Sára Mátó (born 23 December 2000) is a Hungarian hurdler. She is a multiple-time national champion in the 400 metres hurdles.

==Early life==
Mátó took part in competitive sports from an early age and was a keen swimmer before focusing on athletics. She studied, majoring in Media and Communication, at Pázmány Péter Catholic University before later studying for a master's degree at Corvinus University of Budapest.

==Career==
Mátó competed as a member of the ARAK Academy in Székesfehérvár and became the junior national record holder in the 400 metres hurdles. She was a silver medalist at the 2019 European Athletics U20 Championships behind Femke Bol in a national under-20 record time. She was a two-time senior champion in the event at the Hungarian Athletics Championships prior to signing for MTK Budapest in 2021. That year, she improved her personal best to 56.71 seconds, a Hungarian U23 record.

She won a bronze medal at the delayed 2021 Summer World University Games held in Chengdu, China, in the 400 metres hurdles, in August 2023.

She competed for Hungary in the 400 metres hurdles and the 4 x 400 metres relay at the 2024 European Athletics Championships in Rome, Italy, in June 2024, winning her qualifying heat in 55.95 seconds to reach the semi-finals of the 400m hurdles. Later that month, she won the Hungarian national title once again, running 55.47 seconds in Budapest.

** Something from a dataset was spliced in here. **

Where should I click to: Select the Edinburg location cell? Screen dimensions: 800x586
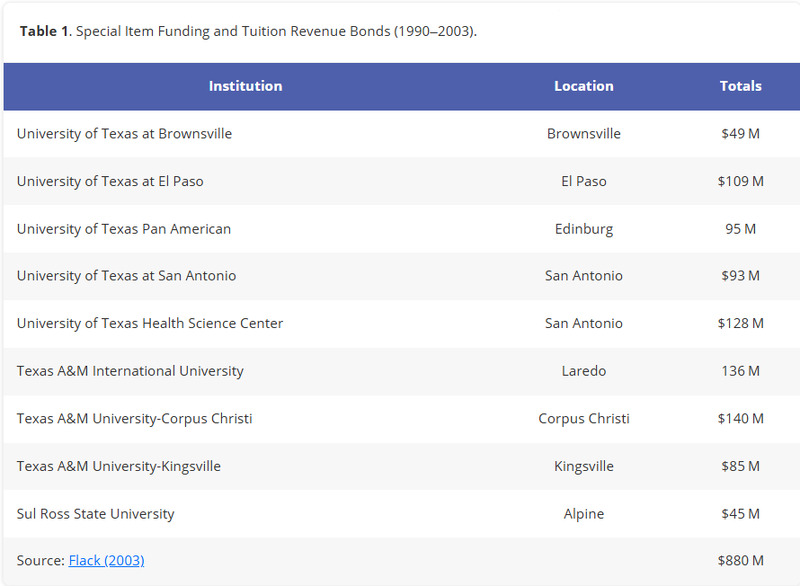pos(584,229)
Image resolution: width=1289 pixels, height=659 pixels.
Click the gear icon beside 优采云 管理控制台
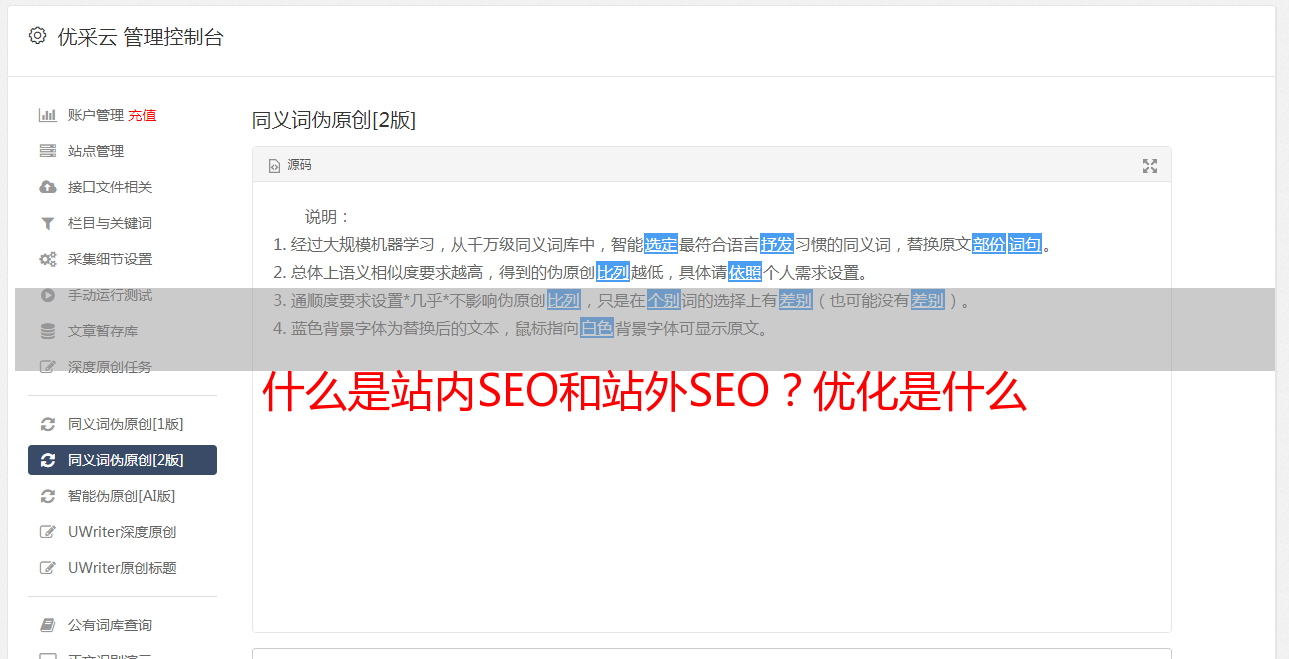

She represented Hungary at the 2025 European Athletics Team Championships First Division in Madrid, Spain, in June 2025.

She won the bronze medal in the 400 metres hurdles at the 2025 Summer World University Games in Bochum, Germany. Shortly afterwards, she retained her national title in 55.36 seconds at the Hungarian Athletics Championships.

She competed at the 2025 World Athletics Championships in Tokyo, Japan, running 56.11 seconds without qualifying for the semi-finals.

Competing at the 2026 European Athletics Championships in Birmingham, England, she did not advance to the semi-finals in the 400 metres hurdles. In September, she competed in the 400 m hurdles at the inaugural World Ultimate Championship in Budapest.